As long as I can remember, we had a copy of Katherine Dunn’s Geek Love in our family library. I remember it there as a child, I remember it there as a teenager, I would take it off the shelf and glance at that famous Chip Kidd orange cover with all the weird E’s but for one reason or another I never ended up cracking it open. I don’t know what to tell you, I was really busy reading Oprah Club books in high school, I know, I know, shut up and leave me alone.
Over the years I’ve heard too many good things about this novel, so recently I snagged a copy at my local bookstore, cracked it open, and started reading.
You guys. It is SUCH a good thing I did not read this book as a child or a teenager. I was NOT ready for this novel as a minor. Even as a worldly-ish adult with a worldly-ish reading list, I’m still not sure I was entirely ready for this story, which is, on the surface, a story of a family of circus freaks, and not-so-far-underneath-that-surface a jagged-edged fairytale about the abuse of power, cult mentality, and the darkest side of love. I was entranced and disturbed, at turns obsessed and revolted, and ultimately I was haunted by this book. A week after reading it, I still feel haunted by the dark and gorgeous specter of this story.
What does it mean to be haunted by a book? It means the book not only has a soul (and I’m the hippy-trippy woo woo girl who thinks that every piece of art has a soul) but that the book has a SPIRIT, a presence that can abandon its earthly dwelling to vex, stalk, perhaps even possess you (I’m a complete loon, I get it, I meant that thing about shutting up and leaving me alone).

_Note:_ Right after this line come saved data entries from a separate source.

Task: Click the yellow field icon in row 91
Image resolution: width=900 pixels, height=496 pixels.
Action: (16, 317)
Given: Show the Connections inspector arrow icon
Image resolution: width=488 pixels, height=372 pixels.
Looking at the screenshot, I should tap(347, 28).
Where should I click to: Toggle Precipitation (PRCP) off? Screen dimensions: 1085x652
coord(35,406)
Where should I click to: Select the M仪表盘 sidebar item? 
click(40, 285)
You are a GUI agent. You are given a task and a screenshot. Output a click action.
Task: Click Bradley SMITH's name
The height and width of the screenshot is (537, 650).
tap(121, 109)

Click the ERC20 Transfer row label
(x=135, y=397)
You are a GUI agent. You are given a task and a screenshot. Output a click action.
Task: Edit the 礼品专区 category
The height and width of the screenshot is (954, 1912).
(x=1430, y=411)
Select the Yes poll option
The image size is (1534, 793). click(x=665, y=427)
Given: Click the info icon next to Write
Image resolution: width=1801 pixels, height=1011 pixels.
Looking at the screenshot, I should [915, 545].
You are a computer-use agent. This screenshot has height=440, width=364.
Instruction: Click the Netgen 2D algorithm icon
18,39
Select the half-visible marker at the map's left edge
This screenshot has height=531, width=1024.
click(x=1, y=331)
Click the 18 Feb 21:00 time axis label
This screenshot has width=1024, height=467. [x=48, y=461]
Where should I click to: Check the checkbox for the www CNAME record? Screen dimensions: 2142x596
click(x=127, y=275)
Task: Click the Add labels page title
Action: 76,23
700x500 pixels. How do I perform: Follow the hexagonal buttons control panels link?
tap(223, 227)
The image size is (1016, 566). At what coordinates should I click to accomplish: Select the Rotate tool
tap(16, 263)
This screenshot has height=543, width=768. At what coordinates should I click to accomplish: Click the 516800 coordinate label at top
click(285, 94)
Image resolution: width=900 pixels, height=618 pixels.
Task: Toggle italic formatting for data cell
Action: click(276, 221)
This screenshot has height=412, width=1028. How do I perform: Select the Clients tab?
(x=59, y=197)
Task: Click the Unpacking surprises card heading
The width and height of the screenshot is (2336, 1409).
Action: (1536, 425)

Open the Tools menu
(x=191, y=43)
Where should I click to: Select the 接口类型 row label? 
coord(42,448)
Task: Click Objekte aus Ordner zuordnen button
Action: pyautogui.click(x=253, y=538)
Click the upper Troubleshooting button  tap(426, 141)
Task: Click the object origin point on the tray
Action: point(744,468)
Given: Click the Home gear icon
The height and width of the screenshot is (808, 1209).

I felt possessed by Geek Love even as I was reading it. Not in that “I pick up this book every time I have five free minutes and I’m not going to sleep until I get to that very last page where the publishing company gives you a brief history of the novel’s typeface” kind of way (although that is absolutely how I read this book and all books I like). As in even when I wasn’t reading this book I was thinking about it, and when I was reading this book I could feel it seep into my skin. I actually at one point remember thinking while reading, “This book no longer exists on the surface of my skin. It’s sunk in. I can’t brush it off, scrape it clean, rub it away, you can’t do those things to something that’s managed to worm its way inside of you.”
So at this point we get that I loved Geek Love. Loved it in the most complicated of ways but still unabashedly loved it. But I love a lot of books. I’m usually intellectually and/or emotionally affected by my reading experiences. I think about a lot of books during my read and after I close the cover for the last time. This was different. I felt haunted by this book because I didn’t feel like I was entirely in control of my thinking/feeling experience. I felt harassed by this book, invaded by it, constantly forced by the story itself to deal with it. Which is not an experience I normally have reading, and though my relationship with this book is neither easy nor pleasant, I read to experience new things. Sometimes that new thing is the content of the book. Every once in a while that new thing is the experience itself.
Let’s get some Michael Jackson’s Thriller bumping and some Halloween-even-though-it’s-like-a-million-months-away up in this comments section. When was the last time you were haunted by a book?